Milavetz, Gallop & Milavetz, P.A. v. US, No. 08-1119, involved an action by a law firm seeking declaratory relief, arguing that plaintiff was not bound by the Bankruptcy Abuse Prevention and Consumer Protection Act's (BAPCPA) debt relief agency provisions and therefore could freely advise clients to incur additional debt and need not make the requisite disclosures in its advertisements.
As the Court wrote: "Congress enacted the Bankruptcy Abuse Prevention and Consumer Protection Act of 2005 (BAPCPA or Act) to correct perceived abuses of the bankruptcy system. Among the reform measures the Act implemented are a number of provisions that regulate the conduct of "debtrelief agenc[ies]"--i.e., professionals who provide bankruptcy assistance to consumer debtors. See 11 U. S. C. §§101(3), (12A). These consolidated cases present the threshold question whether attorneys are debt relief agencies when they provide qualifying services."

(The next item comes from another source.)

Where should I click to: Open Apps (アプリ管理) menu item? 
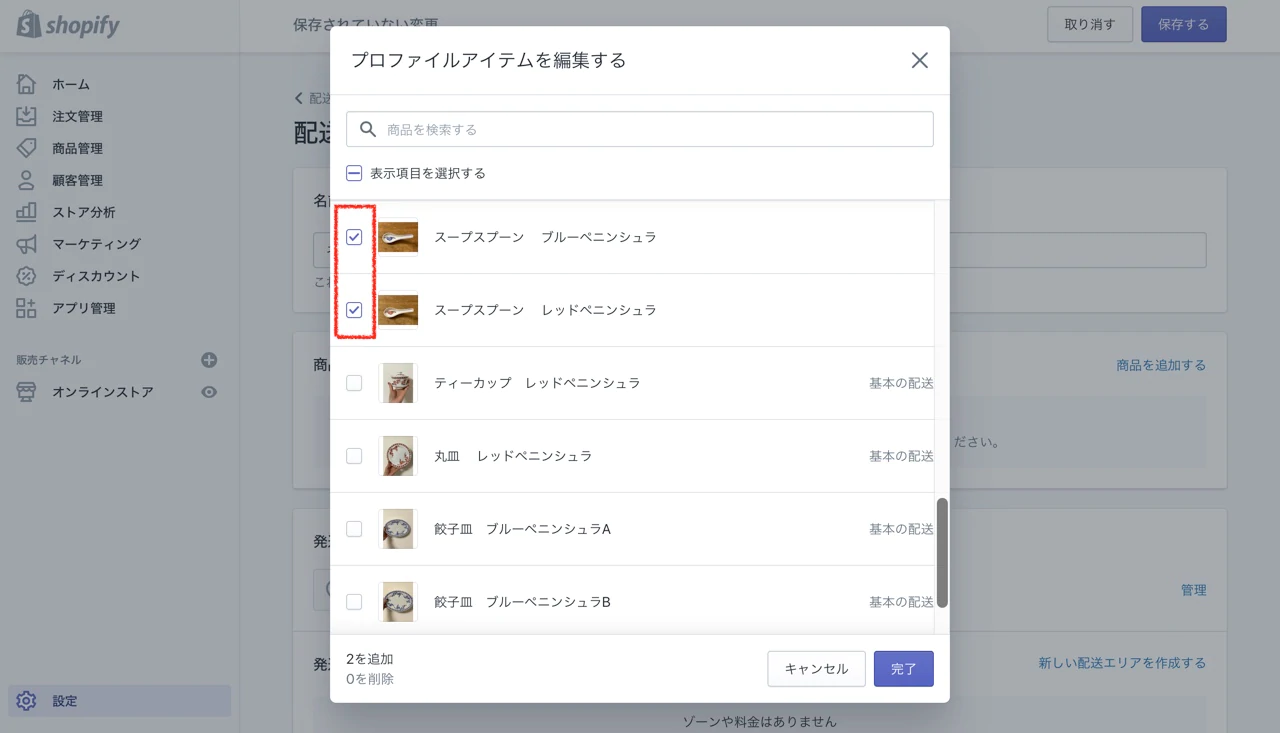[84, 308]
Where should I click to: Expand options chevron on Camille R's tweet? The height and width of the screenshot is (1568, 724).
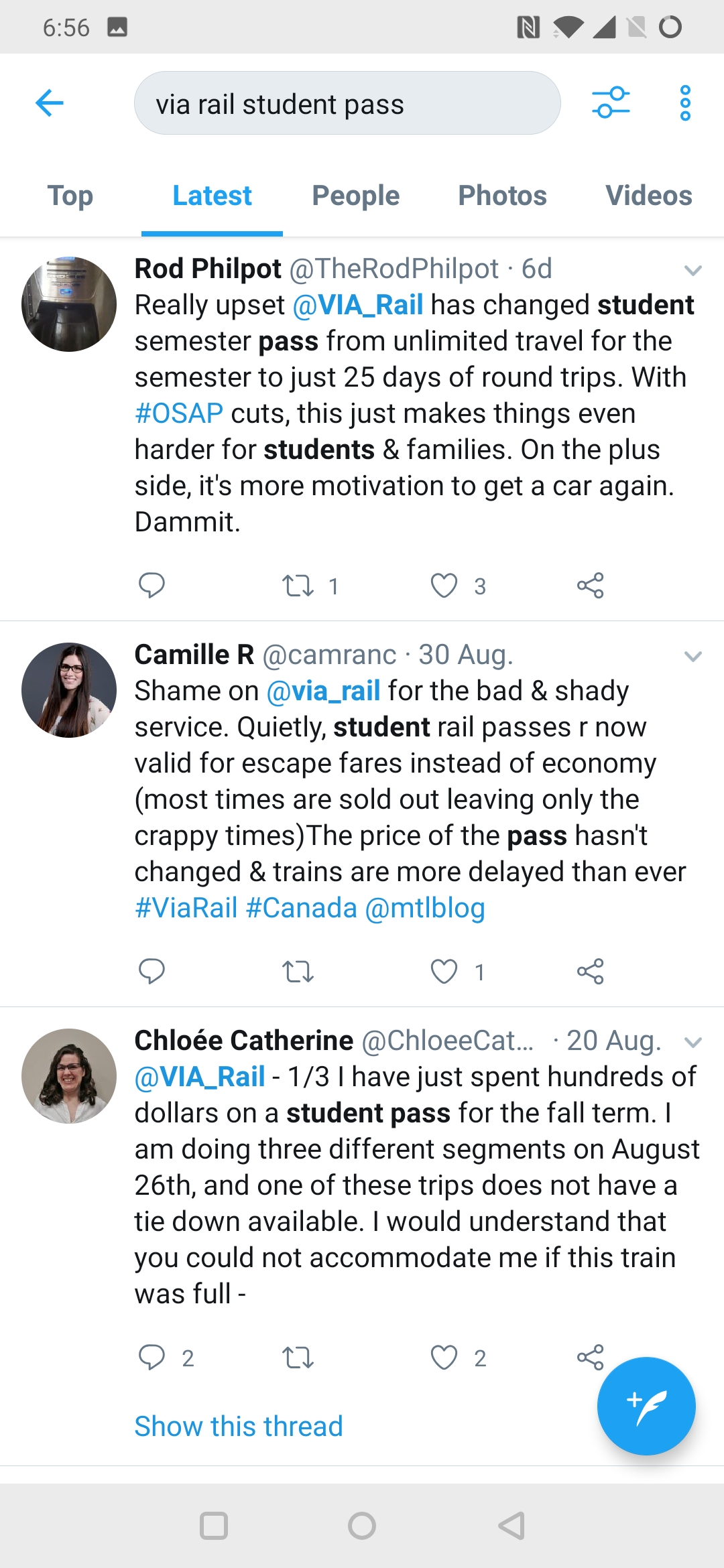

The Supreme Court affirmed the court of appeals' order in part on the grounds that: 1) attorneys who provided bankruptcy assistance to assisted persons were debt relief agencies under the BAPCPA; and 2) BAPCPA section 528's requirements were reasonably related to the government's interest in preventing consumer deception. However, the Court reversed in part, holding that BAPCPA section 526(a)(4) prohibited a debt relief agency only from advising a debtor to incur more debt because the debtor was filing for bankruptcy, rather than for a valid purpose.
Sotomayor, J., delivered the opinion of the Court, in which Roberts, C. J., and Stevens, Kennedy, Ginsburg, Breyer, and Alito, JJ., joined, in which Scalia, J., joined except for n. 3, and in which Thomas, J., joined except for Part III-C. Scalia, J., and Thomas, J., filed opinions concurring in part and concurring in the judgment.